# Too many fish???



## FeederFish33 (Jan 22, 2003)

In my 55 gallon I have:

4 red bellies
3 Exedons (bucktooth tetras)
1 pleco
1 asian red tail cat
1 sh*t barb
1 crayfish


----------



## fishman2 (Nov 27, 2002)

How long have these fish been together? What sizes are the fish? Are you going to video tape the feast?


----------



## FeederFish33 (Jan 22, 2003)

> Are you going to video tape the feast?
> 
> What are you talking about?
> 
> They have been together for about 3 weeks, the piranhas are about 3 inches, the pleco is 2 inches, the barb is 2 inches, the exedons are like 2.5, and the asian red tail is like 4 or 5 inches.


----------



## fishman2 (Nov 27, 2002)

Just let us know which of your fish get's eaten first by the piranhas. I think that would be good stuff to learn.
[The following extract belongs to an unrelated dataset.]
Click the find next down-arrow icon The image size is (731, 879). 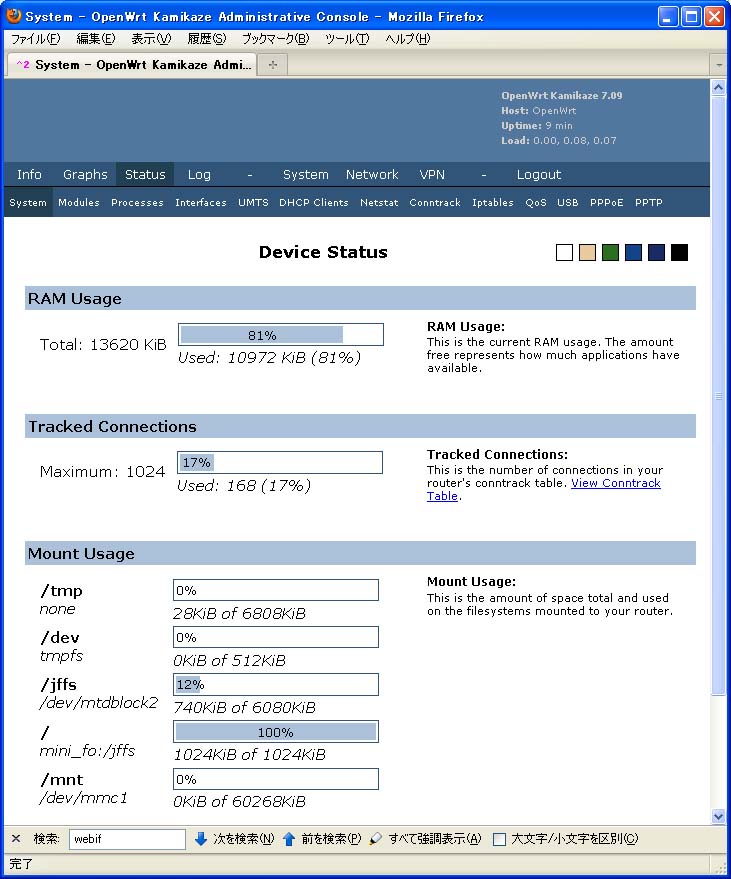click(x=201, y=839)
I think the barb will be first, then the pleco will get nipped a few times, the red bellies will eat it from the belly up, then the exodon's will gradually disappear. This is my opinion :







: Anybody else have an opinion?


----------



## Myka (Jan 8, 2003)

Holy crap! I hope you intend on upgrading to bigger tanks REAL quick! First off, those fish aren't even compatible together.
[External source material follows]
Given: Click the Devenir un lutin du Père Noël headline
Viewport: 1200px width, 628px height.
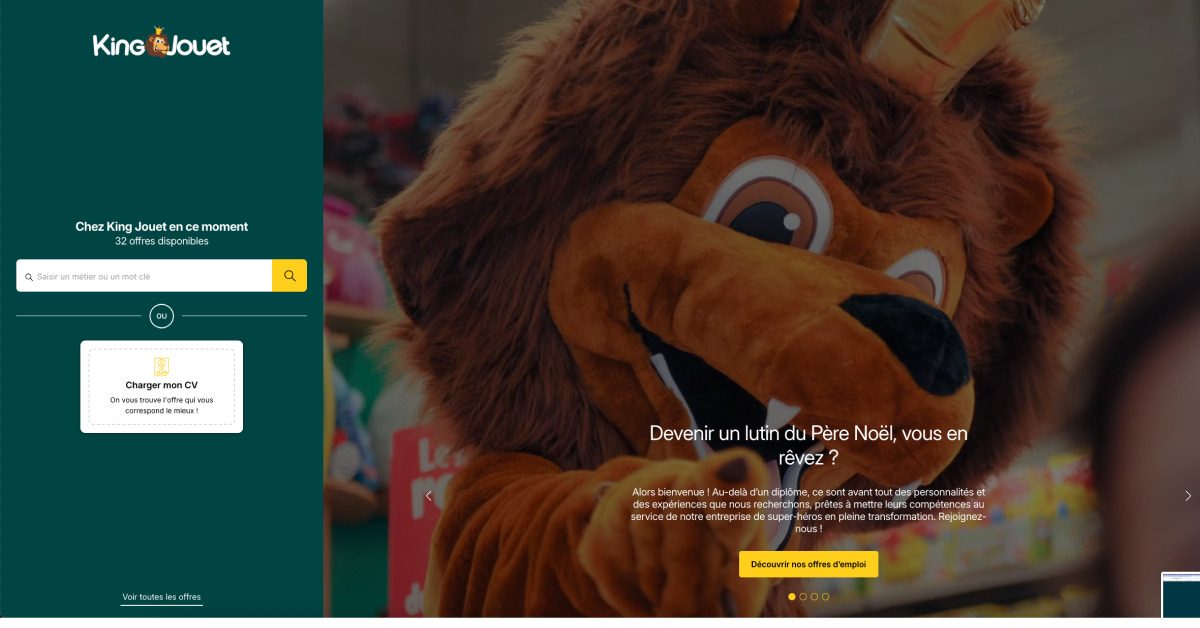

The RTC gets to something like 3 feet long (might be more, but I DO know that get at LEAST this big).

The rule for Piranhas is 20 gallons per Piranha. So, in the end, the 55 will hold THREE Red Bellies, not 4. And it will be FULL.
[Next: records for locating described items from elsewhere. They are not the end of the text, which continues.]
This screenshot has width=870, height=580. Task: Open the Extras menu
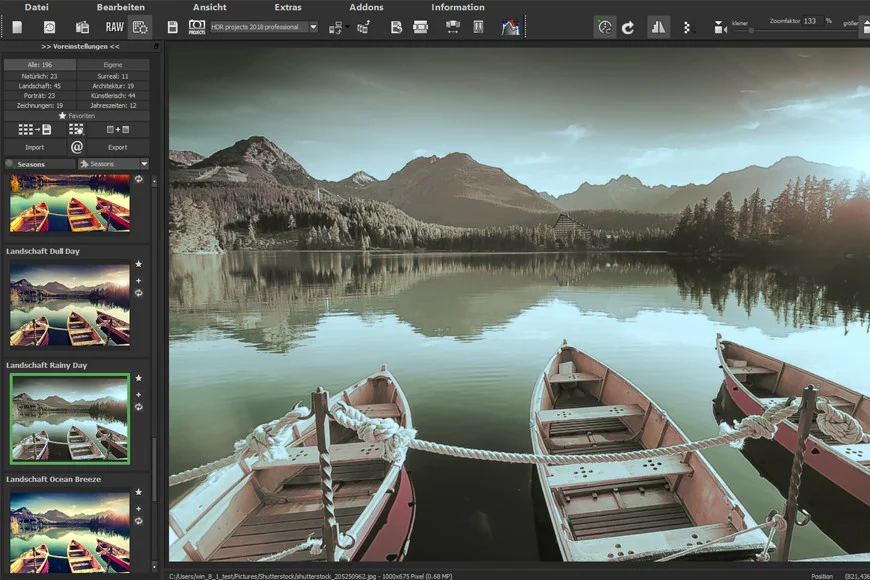click(288, 7)
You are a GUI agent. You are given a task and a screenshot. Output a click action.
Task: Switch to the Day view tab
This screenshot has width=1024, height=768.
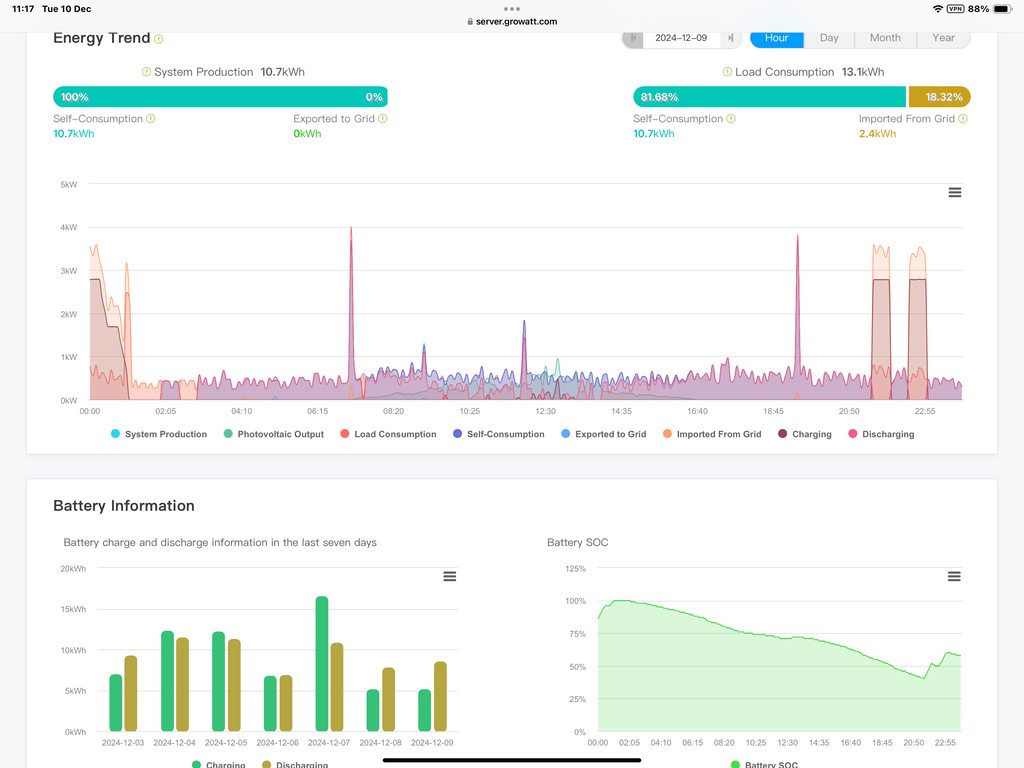pyautogui.click(x=829, y=38)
And you don't have to worry about the rest cuz they're going to get eaten by the RTC and Piranhas in no time.

If I were you I would sell EVERYTHING but THREE Red Bellies.

Also, you said that they have only been together for three weeks? Does that mean that it was a fresh new tank, and you just threw them all in there? WOW, you're going to have an Ammonia and Nitrite spike!

Mindy


----------



## fishman2 (Nov 27, 2002)

"Holy crap! " Hey bat girl :







:


----------



## Xenon (Nov 15, 2002)

I dont necessarily believe in the 20g per piranha rule. But I think you made a few crucial errors.

a. didnt cycle the tank? They all might die.
b. didnt get a big enough tank. They all might die.
c. Mixed non compatible fish. I got dibs the crayfish will die. Wait until that sucker loses his skin.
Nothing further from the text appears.